An action plan released Wednesday called for the first time on the U.S. government and other donors to provide an estimated $30 million annually over 10 years to clean up sites still contaminated by dioxin, a toxic chemical used in the defoliant.
The funding would also be used to treat Vietnamese suffering from disabilities, including those believed linked to Agent Orange exposure.
Washington has been slow to address the issue, quibbling for years with its former foe over the need for more scientific research to show that the herbicide sprayed by U.S. aircraft during the war caused health problems and birth defects among Vietnamese.
"We are talking about something that is a major legacy of the Vietnam War, a major irritant in this important relationship," said Walter Isaacson, co-chair of the joint U.S.-Vietnam working group that released the report. "The cleanup of our mess from the Vietnam War will be far less costly than the Gulf oil spill that BP will have to clean up."
The report was released by the U.S.-Vietnam Dialogue Group on Agent Orange/Dioxin, a panel of policymakers, scientists and citizens formed in 2007 to look for ways to address the lingering issue.

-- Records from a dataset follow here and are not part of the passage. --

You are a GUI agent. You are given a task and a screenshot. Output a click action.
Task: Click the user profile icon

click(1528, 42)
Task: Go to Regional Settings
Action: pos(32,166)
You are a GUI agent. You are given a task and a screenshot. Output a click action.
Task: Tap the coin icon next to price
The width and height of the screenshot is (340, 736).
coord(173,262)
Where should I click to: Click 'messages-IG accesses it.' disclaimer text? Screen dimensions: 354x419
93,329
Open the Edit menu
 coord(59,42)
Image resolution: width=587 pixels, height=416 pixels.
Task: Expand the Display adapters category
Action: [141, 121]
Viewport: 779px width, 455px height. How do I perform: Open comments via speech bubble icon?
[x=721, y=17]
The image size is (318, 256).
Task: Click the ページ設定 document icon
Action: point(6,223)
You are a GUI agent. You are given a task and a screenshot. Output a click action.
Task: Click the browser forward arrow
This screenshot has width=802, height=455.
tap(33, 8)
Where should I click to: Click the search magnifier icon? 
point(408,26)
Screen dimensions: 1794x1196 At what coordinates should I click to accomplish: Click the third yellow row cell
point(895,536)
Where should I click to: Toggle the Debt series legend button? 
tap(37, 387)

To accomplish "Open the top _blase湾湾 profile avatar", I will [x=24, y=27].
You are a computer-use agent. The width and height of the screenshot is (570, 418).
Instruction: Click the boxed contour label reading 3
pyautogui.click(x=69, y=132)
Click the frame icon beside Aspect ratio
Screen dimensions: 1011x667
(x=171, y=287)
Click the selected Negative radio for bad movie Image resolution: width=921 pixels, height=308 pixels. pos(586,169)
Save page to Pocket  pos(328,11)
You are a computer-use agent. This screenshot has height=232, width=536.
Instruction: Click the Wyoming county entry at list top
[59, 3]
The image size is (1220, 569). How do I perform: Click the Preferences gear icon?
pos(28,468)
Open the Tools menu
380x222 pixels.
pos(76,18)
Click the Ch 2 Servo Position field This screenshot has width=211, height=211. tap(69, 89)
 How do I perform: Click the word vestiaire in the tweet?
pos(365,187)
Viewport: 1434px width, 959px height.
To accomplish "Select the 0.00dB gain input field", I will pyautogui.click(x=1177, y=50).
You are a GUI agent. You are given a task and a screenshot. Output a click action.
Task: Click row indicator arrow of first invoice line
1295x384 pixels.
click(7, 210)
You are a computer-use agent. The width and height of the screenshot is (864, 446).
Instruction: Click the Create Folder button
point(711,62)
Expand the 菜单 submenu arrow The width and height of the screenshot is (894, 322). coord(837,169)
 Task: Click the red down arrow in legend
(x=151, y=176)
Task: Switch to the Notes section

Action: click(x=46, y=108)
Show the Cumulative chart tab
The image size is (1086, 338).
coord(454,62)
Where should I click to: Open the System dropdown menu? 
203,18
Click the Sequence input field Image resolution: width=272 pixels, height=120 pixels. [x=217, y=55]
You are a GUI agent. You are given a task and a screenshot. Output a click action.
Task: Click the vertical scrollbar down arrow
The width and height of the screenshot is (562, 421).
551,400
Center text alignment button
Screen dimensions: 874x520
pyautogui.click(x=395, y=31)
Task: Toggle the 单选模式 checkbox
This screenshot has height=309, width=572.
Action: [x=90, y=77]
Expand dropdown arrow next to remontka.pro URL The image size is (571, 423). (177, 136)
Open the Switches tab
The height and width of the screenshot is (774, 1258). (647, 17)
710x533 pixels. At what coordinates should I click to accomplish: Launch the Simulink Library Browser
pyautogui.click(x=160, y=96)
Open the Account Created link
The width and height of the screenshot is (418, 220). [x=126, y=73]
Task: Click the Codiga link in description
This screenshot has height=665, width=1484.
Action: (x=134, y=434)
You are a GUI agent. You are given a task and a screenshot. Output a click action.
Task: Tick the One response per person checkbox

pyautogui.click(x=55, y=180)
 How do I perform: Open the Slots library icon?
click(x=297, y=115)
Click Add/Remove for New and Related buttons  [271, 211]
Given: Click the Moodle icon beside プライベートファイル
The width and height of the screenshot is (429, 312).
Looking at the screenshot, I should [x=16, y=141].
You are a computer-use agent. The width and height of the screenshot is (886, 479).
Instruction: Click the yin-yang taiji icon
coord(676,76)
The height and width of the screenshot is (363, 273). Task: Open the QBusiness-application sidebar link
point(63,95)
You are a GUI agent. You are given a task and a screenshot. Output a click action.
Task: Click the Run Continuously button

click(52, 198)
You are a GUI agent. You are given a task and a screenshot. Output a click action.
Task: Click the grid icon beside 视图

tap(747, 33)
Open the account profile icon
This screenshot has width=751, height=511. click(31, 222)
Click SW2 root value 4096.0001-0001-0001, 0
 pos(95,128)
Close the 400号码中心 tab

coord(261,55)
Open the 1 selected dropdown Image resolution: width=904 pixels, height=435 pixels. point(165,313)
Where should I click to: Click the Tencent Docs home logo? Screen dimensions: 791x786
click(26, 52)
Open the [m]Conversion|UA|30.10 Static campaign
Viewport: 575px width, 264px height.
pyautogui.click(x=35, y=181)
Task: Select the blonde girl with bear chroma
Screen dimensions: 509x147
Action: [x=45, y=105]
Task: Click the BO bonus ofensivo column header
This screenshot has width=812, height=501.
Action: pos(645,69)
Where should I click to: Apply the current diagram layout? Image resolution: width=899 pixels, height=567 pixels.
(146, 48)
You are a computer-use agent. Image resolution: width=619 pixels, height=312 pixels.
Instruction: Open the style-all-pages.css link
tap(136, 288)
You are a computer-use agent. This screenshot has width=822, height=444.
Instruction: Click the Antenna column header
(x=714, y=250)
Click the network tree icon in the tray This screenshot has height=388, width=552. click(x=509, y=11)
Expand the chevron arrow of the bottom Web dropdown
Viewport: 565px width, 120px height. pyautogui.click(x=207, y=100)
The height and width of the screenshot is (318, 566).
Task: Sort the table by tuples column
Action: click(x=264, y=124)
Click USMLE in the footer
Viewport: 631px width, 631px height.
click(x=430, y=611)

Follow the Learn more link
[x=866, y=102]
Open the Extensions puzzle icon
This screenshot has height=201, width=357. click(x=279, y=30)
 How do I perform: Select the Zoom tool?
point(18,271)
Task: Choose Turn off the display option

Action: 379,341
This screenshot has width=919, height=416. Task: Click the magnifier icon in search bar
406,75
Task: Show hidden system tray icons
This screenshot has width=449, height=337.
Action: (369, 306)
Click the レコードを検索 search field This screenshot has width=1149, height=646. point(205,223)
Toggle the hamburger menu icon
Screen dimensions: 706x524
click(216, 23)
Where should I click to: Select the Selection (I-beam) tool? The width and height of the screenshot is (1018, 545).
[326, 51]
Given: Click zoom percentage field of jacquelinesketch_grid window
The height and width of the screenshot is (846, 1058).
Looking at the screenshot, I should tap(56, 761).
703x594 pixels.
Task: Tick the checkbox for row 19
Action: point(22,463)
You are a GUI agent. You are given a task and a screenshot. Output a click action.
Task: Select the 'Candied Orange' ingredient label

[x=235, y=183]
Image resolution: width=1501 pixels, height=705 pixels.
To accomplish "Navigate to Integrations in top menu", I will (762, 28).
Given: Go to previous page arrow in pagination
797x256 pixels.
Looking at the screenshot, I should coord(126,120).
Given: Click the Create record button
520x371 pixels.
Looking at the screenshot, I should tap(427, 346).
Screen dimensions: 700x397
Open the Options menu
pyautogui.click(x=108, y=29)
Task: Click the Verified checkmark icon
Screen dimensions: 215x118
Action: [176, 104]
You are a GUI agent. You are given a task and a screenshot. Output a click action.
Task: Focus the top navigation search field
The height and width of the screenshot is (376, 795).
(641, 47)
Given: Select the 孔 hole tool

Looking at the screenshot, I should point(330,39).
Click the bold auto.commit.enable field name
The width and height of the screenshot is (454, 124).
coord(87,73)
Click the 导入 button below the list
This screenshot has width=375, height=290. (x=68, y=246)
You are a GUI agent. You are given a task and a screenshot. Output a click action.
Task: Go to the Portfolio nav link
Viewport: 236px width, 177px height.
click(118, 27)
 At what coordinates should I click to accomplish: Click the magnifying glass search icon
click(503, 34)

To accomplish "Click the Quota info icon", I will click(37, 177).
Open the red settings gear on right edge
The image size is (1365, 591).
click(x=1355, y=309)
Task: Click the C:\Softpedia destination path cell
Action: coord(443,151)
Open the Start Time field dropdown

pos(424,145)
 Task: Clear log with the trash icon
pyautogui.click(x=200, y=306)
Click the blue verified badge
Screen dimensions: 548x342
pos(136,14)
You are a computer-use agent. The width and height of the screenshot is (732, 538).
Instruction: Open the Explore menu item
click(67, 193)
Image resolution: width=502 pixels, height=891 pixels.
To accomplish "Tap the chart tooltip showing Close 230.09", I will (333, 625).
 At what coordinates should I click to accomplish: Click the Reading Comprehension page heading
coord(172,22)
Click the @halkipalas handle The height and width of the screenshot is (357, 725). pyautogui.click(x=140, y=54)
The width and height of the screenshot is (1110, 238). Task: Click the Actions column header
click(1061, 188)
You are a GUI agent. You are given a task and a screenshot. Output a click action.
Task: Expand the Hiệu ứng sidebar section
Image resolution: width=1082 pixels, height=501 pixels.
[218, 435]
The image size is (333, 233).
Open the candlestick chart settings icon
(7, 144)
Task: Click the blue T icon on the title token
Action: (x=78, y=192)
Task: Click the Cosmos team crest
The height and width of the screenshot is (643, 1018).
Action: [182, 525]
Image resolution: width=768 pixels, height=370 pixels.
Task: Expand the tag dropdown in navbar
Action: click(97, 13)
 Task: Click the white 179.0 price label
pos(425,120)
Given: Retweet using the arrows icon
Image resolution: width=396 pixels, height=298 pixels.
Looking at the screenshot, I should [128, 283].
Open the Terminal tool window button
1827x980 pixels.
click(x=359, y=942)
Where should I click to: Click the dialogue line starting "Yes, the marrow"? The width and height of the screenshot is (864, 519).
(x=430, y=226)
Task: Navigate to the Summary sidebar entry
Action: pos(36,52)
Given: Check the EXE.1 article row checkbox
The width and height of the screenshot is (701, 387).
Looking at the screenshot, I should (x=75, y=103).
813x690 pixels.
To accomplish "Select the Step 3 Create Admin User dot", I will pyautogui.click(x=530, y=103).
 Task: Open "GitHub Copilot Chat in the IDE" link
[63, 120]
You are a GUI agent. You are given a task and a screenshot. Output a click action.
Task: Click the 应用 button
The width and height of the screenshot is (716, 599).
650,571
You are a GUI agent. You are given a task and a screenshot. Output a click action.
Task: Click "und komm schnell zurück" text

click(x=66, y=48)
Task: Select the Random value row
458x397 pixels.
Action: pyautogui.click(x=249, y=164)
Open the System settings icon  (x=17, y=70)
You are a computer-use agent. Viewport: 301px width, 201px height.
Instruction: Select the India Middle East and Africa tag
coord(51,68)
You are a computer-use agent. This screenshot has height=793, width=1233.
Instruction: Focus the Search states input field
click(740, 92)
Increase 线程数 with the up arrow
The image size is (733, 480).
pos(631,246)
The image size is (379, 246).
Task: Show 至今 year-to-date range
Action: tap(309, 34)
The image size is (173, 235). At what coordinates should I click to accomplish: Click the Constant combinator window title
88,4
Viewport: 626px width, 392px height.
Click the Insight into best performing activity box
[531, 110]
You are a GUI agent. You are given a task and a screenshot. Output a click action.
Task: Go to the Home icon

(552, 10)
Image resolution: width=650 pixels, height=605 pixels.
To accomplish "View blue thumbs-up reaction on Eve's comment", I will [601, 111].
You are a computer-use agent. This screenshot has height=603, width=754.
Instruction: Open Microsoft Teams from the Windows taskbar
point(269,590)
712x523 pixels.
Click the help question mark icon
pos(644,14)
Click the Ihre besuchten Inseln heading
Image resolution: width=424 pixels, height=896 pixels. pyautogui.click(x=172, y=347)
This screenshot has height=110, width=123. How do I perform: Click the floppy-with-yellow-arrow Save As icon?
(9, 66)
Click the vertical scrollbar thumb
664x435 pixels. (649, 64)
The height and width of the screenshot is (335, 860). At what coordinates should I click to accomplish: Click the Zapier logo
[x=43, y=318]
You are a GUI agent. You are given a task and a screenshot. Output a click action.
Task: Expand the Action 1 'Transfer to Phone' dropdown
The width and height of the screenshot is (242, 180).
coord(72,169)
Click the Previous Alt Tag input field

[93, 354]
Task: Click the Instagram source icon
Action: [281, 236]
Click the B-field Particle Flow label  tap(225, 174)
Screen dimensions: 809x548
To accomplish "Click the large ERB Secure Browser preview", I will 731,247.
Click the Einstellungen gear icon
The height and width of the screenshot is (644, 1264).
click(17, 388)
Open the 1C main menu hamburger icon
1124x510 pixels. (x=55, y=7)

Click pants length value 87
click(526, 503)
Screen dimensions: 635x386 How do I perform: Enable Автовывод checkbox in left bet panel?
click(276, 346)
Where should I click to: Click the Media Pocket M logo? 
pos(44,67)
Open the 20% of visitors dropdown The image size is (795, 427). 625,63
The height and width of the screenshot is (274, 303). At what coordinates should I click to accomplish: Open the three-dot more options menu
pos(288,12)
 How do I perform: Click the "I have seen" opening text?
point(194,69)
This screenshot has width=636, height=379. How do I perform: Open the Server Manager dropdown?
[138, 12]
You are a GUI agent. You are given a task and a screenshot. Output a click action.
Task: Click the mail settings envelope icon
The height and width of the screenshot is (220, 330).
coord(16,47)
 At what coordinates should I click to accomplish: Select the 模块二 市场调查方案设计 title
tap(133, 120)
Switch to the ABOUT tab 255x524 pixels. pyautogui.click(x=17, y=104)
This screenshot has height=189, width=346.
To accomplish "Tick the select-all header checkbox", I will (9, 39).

It called for the cleanup of dioxin-contaminated sites, expansion of care and treatment for Vietnamese with disabilities believed caused by the defoliant, and the restoration of damaged ecosystems.
The U.S. military dumped some 20 million gallons of Agent Orange and other herbicides on about a quarter of former South Vietnam between 1962 and 1971 to destroy crops and jungle cover shielding guerrilla fighters.
The defoliant decimated about 5 million acres of forest — roughly the size of Massachusetts — and another 500,000 acres of crops, the report said.
Dioxin has been linked to cancers, birth defects and other ailments. A study released last year by the Canadian environmental firm Hatfield Consultants showed that dioxin levels in some blood and breast milk samples taken from people who lived in affected areas were 100 times above safe levels.
Dioxin levels in soil, sediment and fish in the same area were 300 to 400 times above international limits. That report estimated up to 100,000 people living near the site still face a potential health risk from exposure.
Dioxin is slow to degrade. It works its way from the soil into the sediment of rivers, lakes and ponds via rainwater then attaches to the fat of fish and ducks, which can be eaten by humans and passed on to future generations.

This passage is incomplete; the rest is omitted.